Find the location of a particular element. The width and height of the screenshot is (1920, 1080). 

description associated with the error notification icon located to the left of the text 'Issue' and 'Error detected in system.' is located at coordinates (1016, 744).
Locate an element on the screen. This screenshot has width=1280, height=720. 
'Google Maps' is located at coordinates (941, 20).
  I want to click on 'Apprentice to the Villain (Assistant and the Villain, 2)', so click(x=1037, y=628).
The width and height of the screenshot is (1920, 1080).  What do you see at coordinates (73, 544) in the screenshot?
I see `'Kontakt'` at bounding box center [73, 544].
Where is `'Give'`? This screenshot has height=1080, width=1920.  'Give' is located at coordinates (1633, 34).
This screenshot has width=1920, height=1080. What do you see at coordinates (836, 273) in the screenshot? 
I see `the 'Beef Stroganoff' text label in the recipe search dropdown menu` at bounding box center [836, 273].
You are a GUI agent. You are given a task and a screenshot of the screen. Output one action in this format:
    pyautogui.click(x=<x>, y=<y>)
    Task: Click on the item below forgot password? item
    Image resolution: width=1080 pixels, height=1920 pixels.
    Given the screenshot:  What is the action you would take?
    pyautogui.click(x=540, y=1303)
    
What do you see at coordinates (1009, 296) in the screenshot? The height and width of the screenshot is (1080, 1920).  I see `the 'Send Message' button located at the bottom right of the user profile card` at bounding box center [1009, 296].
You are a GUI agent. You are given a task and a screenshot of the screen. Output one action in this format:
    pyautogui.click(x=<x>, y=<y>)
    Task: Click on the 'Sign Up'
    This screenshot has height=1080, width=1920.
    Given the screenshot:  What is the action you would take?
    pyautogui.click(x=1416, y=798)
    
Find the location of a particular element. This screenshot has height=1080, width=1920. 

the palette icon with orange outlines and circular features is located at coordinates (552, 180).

*-*-*

TASK BRIEF »
Can you repeat the lines from the one containing "This screenshot has width=1920, height=1080." through the end of the records, word for word?

THE OUTPUT »
This screenshot has width=1920, height=1080. What do you see at coordinates (836, 273) in the screenshot? 
I see `the 'Beef Stroganoff' text label in the recipe search dropdown menu` at bounding box center [836, 273].
You are a GUI agent. You are given a task and a screenshot of the screen. Output one action in this format:
    pyautogui.click(x=<x>, y=<y>)
    Task: Click on the item below forgot password? item
    Image resolution: width=1080 pixels, height=1920 pixels.
    Given the screenshot:  What is the action you would take?
    pyautogui.click(x=540, y=1303)
    
What do you see at coordinates (1009, 296) in the screenshot? The height and width of the screenshot is (1080, 1920).  I see `the 'Send Message' button located at the bottom right of the user profile card` at bounding box center [1009, 296].
You are a GUI agent. You are given a task and a screenshot of the screen. Output one action in this format:
    pyautogui.click(x=<x>, y=<y>)
    Task: Click on the 'Sign Up'
    This screenshot has height=1080, width=1920.
    Given the screenshot:  What is the action you would take?
    pyautogui.click(x=1416, y=798)
    
Find the location of a particular element. This screenshot has height=1080, width=1920. 

the palette icon with orange outlines and circular features is located at coordinates (552, 180).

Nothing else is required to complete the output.